Per capire che la prima Sagra della Fragola di Scanzano Jonico sarebbe stato un successo sono due gli aspetti da considerare: dopo mezz’ora dall’inizio dell’evento Corso De Gasperi era pieno. Poi, il giorno dopo, cioè il 30 Aprile 2023, nemmeno la pioggia – a tratti insistente – ha bloccato il viavai dai tanti stand presenti.
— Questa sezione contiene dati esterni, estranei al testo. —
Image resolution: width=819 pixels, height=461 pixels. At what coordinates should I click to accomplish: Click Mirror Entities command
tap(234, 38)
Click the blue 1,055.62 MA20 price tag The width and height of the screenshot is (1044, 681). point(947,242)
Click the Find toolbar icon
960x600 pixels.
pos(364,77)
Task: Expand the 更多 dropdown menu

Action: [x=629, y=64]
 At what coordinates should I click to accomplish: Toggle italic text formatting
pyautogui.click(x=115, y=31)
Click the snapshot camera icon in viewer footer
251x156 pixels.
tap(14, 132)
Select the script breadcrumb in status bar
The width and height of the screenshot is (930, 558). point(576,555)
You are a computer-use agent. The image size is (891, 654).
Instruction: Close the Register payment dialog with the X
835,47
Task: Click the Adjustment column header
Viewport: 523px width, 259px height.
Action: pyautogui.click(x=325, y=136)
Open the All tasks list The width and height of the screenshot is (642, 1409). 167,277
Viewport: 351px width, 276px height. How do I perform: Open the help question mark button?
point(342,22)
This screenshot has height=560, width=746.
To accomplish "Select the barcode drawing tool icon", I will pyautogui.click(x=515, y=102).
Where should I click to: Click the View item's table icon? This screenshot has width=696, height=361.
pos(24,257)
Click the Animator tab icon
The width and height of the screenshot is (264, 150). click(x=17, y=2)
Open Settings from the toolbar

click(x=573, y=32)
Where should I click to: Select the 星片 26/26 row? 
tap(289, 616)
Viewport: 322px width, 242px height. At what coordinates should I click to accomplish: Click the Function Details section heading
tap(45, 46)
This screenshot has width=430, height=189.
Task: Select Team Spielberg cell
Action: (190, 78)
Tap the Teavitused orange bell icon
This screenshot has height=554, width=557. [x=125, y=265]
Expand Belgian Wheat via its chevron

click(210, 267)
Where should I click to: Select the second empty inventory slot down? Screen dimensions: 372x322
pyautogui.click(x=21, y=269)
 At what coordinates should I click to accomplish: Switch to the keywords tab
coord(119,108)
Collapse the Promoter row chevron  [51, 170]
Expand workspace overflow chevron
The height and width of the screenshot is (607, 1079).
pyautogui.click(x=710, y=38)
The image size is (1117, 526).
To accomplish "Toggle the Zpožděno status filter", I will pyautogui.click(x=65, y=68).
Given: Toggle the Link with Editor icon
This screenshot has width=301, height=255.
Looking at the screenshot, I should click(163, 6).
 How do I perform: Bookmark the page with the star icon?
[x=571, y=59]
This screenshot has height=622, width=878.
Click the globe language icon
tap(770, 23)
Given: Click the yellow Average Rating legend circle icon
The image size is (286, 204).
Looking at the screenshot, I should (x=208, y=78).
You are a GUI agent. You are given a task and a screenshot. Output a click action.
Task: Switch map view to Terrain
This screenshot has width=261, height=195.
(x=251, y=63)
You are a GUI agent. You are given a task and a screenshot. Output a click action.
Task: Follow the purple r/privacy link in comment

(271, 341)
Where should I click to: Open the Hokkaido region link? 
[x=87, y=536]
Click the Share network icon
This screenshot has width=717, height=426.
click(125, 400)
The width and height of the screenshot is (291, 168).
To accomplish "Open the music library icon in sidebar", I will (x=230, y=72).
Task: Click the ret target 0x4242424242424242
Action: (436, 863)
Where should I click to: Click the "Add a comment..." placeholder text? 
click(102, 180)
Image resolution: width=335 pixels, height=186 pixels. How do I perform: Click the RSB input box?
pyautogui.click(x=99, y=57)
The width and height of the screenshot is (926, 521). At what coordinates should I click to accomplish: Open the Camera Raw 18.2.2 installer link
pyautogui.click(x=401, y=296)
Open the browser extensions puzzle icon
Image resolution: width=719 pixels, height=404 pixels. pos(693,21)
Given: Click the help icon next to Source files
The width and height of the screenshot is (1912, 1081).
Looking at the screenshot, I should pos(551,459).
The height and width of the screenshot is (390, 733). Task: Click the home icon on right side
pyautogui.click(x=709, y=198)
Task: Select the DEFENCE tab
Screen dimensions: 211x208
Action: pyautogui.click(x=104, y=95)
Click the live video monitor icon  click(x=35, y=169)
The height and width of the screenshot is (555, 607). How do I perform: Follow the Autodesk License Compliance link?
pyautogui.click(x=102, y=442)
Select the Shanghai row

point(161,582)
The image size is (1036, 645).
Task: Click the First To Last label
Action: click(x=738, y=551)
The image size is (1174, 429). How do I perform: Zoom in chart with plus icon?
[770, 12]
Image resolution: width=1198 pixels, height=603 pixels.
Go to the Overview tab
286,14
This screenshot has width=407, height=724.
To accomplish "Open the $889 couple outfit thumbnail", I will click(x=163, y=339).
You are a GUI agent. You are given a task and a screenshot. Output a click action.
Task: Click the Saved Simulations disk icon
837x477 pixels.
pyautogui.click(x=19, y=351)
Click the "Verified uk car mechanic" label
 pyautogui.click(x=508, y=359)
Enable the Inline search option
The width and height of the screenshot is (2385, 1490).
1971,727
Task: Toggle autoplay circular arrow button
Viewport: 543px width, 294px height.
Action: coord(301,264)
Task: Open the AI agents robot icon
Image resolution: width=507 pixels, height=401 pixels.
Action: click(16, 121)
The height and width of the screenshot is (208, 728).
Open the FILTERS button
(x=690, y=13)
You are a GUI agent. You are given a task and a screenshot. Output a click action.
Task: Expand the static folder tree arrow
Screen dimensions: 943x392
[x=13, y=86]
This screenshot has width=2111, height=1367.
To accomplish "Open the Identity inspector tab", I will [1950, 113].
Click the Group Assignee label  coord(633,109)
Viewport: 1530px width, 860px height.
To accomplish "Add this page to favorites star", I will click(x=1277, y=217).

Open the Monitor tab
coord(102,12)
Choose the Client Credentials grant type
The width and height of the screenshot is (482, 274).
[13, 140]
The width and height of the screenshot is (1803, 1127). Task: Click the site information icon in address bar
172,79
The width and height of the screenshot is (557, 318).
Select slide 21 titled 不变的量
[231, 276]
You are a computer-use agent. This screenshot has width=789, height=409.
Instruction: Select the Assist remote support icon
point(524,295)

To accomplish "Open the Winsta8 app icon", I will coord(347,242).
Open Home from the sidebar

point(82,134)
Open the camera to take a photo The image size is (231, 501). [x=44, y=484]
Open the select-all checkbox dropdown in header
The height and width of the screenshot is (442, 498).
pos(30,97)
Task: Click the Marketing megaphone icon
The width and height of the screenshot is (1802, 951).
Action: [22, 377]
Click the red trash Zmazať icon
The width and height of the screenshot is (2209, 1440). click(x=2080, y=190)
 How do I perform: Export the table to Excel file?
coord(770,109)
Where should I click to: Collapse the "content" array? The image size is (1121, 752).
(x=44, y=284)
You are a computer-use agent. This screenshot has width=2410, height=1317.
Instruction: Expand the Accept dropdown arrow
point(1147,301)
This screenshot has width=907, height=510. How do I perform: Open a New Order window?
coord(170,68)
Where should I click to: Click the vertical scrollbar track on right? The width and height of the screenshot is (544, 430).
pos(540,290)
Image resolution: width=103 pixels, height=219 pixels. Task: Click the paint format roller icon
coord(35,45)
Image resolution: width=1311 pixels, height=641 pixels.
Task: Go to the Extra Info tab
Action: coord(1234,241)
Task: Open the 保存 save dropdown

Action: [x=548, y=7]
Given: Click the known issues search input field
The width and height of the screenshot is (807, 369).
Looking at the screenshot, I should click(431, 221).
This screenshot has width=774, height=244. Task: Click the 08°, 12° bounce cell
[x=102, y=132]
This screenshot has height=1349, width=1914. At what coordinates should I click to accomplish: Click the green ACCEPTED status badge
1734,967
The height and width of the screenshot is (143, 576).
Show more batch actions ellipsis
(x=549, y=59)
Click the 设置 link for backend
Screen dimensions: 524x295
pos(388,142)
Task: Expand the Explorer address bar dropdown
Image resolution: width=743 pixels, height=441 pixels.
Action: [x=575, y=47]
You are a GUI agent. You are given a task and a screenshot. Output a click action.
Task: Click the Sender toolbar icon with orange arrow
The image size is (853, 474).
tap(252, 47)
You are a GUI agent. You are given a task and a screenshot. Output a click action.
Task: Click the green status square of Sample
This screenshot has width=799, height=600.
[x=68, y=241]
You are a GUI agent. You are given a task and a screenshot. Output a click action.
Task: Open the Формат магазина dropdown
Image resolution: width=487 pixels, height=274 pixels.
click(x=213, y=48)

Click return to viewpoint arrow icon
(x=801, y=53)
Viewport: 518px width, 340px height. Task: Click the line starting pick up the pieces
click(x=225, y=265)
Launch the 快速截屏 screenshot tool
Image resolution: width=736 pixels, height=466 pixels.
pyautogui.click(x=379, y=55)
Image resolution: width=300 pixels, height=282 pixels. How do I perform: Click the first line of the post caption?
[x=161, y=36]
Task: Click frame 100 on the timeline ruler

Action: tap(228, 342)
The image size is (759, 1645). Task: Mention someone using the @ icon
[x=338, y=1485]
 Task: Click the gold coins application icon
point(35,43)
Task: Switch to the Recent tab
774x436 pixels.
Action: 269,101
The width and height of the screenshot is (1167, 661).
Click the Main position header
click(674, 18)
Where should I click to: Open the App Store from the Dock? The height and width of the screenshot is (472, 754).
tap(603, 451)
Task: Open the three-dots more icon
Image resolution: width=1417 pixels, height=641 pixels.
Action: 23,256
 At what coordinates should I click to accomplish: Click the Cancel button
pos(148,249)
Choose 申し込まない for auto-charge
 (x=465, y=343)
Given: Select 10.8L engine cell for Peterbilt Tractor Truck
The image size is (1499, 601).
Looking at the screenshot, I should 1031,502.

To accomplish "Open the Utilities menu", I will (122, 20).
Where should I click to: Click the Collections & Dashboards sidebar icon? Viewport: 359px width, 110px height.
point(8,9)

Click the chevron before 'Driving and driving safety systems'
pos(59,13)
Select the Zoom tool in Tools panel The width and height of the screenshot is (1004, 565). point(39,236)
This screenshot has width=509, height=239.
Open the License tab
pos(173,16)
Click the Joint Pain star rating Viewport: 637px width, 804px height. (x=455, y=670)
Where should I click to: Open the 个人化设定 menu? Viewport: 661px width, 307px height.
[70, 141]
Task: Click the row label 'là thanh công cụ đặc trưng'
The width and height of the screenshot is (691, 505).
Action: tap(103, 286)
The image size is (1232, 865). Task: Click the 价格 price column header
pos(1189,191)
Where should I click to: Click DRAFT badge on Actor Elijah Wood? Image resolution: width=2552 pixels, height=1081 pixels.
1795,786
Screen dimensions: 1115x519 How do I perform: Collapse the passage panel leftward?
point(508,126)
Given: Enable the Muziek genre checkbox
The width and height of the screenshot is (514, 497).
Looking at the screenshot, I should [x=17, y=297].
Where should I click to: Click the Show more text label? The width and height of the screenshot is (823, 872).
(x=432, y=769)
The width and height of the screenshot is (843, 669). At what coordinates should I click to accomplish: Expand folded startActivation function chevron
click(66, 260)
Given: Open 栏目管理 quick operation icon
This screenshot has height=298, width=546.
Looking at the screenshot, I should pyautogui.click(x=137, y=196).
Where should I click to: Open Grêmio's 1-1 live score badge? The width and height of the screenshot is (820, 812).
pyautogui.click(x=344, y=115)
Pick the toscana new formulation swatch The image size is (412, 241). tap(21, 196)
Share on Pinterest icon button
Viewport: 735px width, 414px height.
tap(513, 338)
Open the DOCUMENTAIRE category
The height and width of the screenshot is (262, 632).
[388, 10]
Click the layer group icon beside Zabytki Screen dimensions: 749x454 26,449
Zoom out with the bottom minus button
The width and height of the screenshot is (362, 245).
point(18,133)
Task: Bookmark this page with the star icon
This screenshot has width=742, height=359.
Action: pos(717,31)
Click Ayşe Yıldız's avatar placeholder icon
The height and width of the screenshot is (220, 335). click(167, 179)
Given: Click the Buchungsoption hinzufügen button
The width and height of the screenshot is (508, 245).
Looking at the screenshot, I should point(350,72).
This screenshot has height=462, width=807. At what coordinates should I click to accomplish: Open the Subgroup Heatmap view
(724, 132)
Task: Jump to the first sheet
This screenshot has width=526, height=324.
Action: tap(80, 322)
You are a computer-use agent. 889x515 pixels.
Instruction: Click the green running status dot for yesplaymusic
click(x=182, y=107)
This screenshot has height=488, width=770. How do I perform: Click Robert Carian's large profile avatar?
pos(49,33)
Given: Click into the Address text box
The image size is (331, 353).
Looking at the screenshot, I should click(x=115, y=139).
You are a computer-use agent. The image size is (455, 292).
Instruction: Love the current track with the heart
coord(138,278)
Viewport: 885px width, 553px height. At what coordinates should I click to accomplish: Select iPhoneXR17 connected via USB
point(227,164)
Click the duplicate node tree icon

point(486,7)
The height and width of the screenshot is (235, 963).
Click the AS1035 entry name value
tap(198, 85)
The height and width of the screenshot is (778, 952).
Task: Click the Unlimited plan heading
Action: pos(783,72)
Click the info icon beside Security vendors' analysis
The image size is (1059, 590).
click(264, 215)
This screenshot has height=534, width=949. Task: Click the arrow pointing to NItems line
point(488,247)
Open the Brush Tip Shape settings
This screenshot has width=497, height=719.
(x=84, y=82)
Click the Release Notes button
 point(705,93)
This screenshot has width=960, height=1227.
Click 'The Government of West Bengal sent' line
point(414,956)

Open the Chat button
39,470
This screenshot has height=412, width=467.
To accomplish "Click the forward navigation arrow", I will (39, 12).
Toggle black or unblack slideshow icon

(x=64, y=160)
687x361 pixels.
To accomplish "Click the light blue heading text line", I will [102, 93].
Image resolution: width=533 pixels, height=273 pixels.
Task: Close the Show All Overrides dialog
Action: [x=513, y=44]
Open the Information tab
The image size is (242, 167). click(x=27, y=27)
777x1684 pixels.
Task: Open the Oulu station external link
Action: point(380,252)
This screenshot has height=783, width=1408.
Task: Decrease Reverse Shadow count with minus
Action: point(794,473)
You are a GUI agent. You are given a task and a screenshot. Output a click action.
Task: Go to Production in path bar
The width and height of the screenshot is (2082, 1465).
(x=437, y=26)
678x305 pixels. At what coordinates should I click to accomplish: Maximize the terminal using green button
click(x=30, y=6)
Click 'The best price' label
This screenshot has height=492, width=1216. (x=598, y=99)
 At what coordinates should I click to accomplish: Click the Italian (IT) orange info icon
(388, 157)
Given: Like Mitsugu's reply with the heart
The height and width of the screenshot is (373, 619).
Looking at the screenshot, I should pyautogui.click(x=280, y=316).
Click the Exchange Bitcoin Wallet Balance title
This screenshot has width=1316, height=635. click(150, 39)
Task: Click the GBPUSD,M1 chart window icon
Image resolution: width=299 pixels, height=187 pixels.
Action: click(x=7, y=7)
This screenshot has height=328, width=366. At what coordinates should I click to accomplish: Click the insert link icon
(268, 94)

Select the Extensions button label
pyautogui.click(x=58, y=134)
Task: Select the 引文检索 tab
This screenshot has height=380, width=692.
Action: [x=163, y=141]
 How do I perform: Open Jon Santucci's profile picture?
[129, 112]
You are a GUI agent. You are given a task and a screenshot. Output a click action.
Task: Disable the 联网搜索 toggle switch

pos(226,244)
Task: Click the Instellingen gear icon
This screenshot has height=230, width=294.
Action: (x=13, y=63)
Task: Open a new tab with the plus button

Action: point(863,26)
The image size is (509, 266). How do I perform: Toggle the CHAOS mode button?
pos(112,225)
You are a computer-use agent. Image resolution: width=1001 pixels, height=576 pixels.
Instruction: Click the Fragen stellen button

L’appuntamento, che “confina” con la festa patronale cittadina, ha riscosso un grande successo e ha seminato entusiasmo in città, un’energia che si spera darà vita dopo gli anni della pandemia e delle difficoltà ad essa connesse, ad un rilancio della città.

Il Comitato Feste, la Parrocchia, le aziende produttrici, “donne e uomini che si sono messi a disposizione”, come ha precisato Don Antonio Polidoro (nella foto d’apertura con Valchirio Piraccini), parroco di Scanzano Jonico che con la parrocchia e l’aiuto di Valchirio Piraccini hanno dato vita e reso possibile l’appuntamento.

“La sagra della Fragola e la festa patronale sono la testimonianza che la Chiesa sta per la strada e non è affatto chiusa in se stessa”, ha commentato Don Antonio.

E, ancora: “Già a dicembre scorso avevamo maturato l’idea, abbiamo voluto mettere insieme le cose per dare entusiasmo al territorio e valorizzare la sua vocazione agricola”.

“La comunità ha gradito e ha partecipato oltre ogni aspettativa e c’è già fermento per la prossima edizione. Ci sono state due cose che mi hanno fatto molto riflettere: alle 16.30 di ieri (29 Aprile, primo giorno di fiera, ndr) c’era già gente, Corso De Gasperi era già pieno. E oggi (30 Aprile, ndr) nonostante la pioggerellina insistente c’è ancora gente in giro a riempire gli stand”, così Don Antonio quando erano le 21.30 del 30 Aprile.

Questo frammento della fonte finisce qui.